[Saved entries]
__________

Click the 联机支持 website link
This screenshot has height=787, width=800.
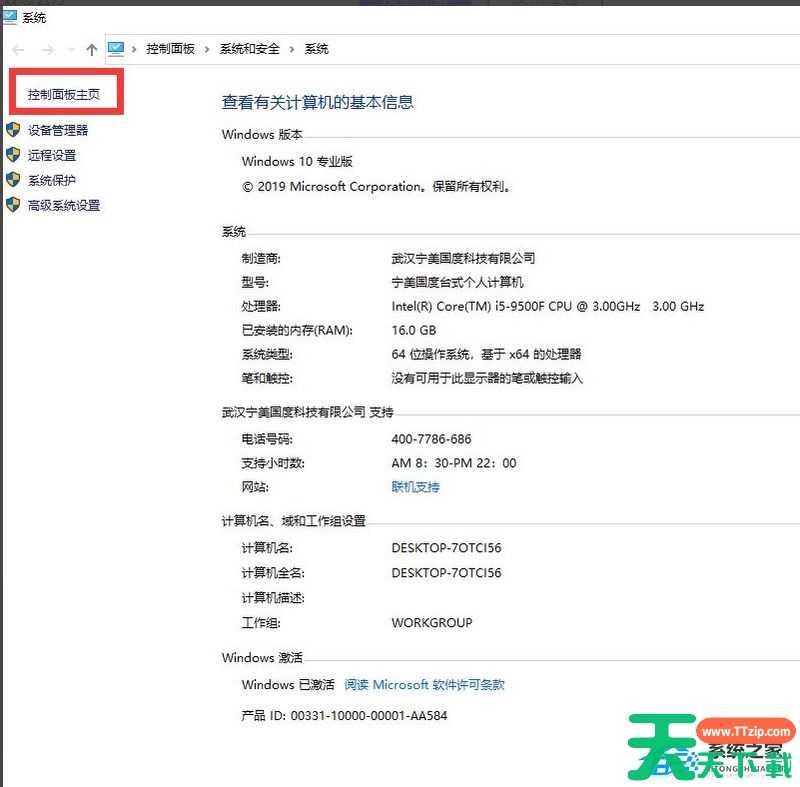click(415, 487)
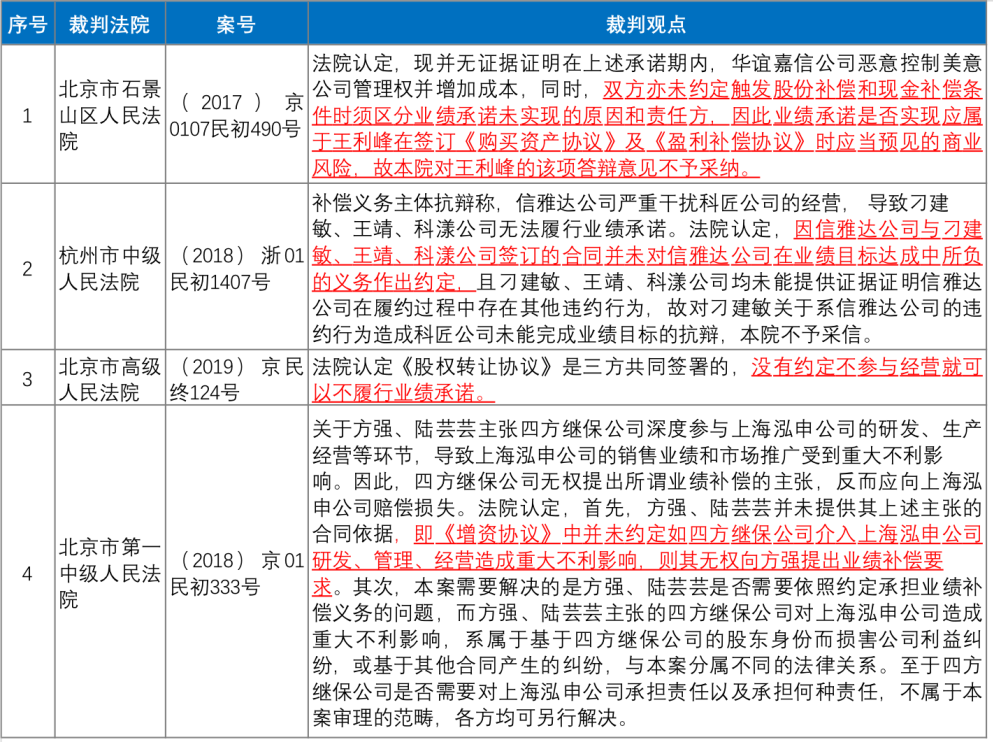Click case number 浙01民初1407号

point(236,268)
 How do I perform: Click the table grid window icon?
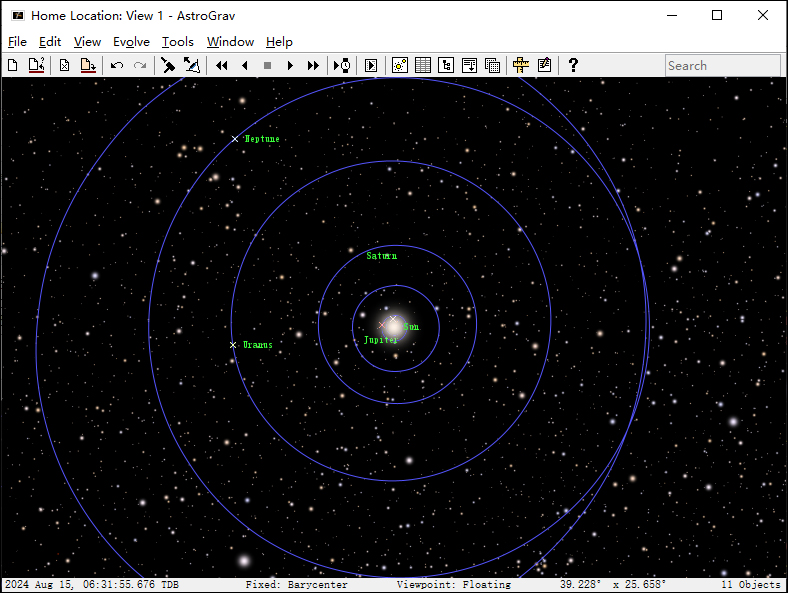coord(423,65)
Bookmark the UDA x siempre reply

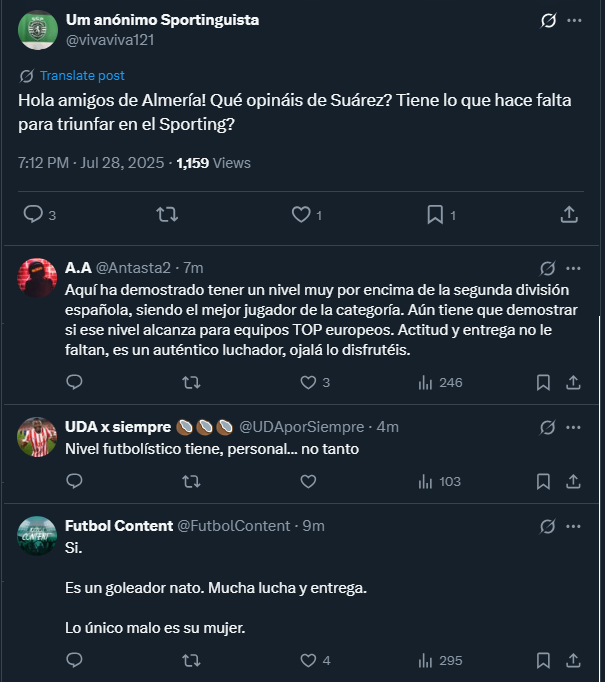[543, 481]
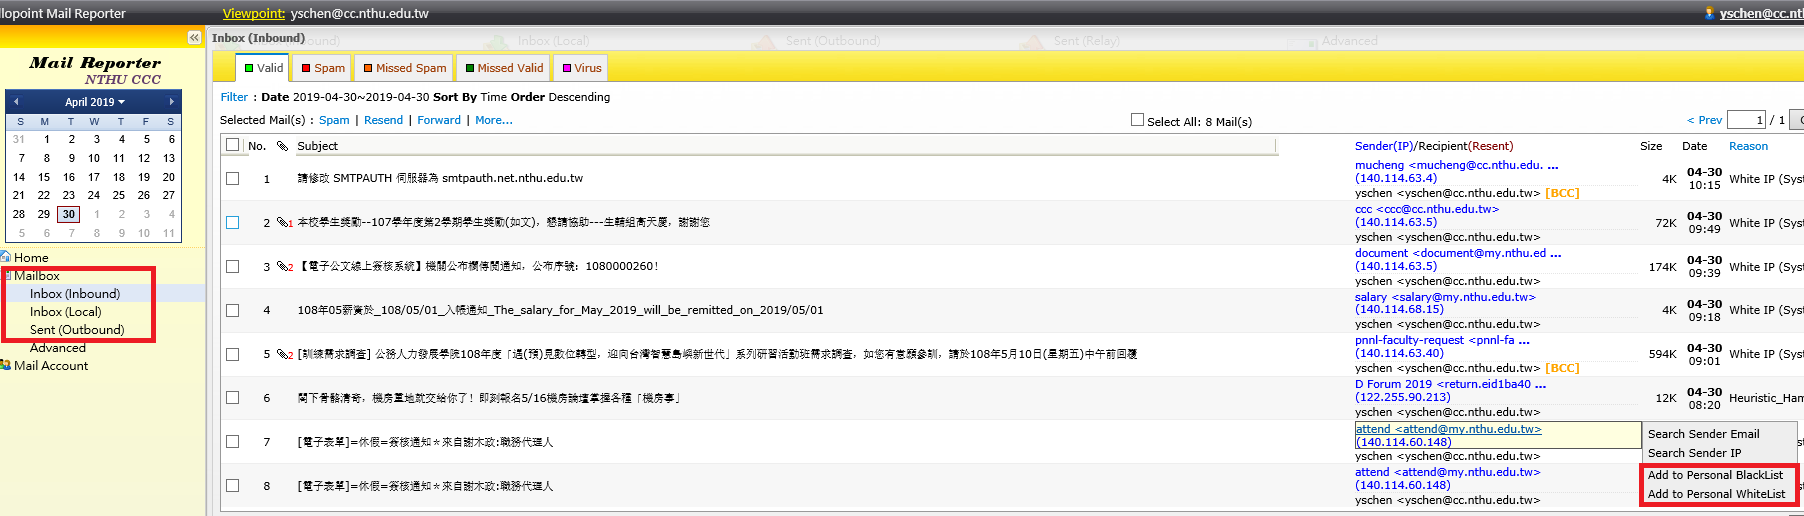Open the April 2019 month dropdown
Viewport: 1804px width, 516px height.
point(95,102)
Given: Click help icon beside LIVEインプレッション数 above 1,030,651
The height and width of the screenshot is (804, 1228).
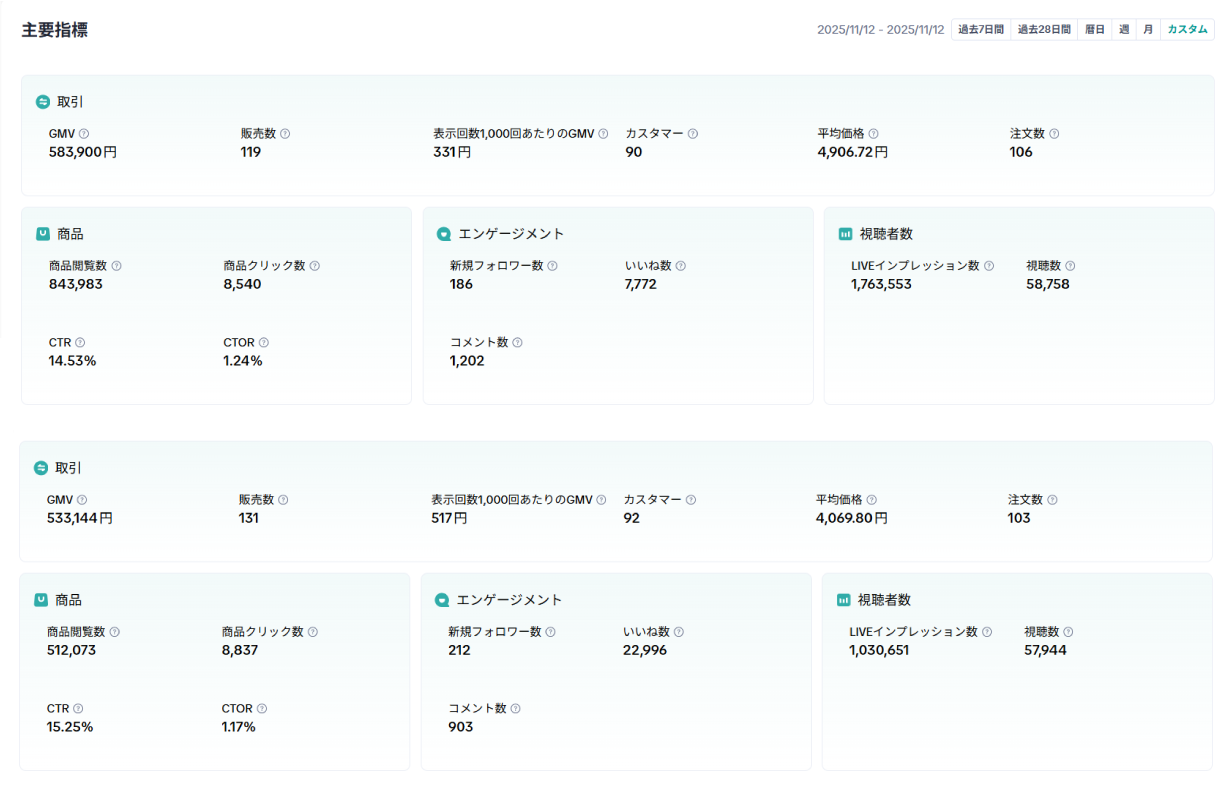Looking at the screenshot, I should pos(987,632).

__________

Your assignment | Copy the lines of the records, beginning where the line containing "Bookmark the UDA x siempre reply" appears and continuing through the final line, exactly and with no pictures.

Written answer |
Bookmark the UDA x siempre reply

[543, 481]
Open the April 2019 month dropdown
Viewport: 1804px width, 516px height.
point(95,102)
Given: Click help icon beside LIVEインプレッション数 above 1,030,651
The height and width of the screenshot is (804, 1228).
Looking at the screenshot, I should pos(987,632).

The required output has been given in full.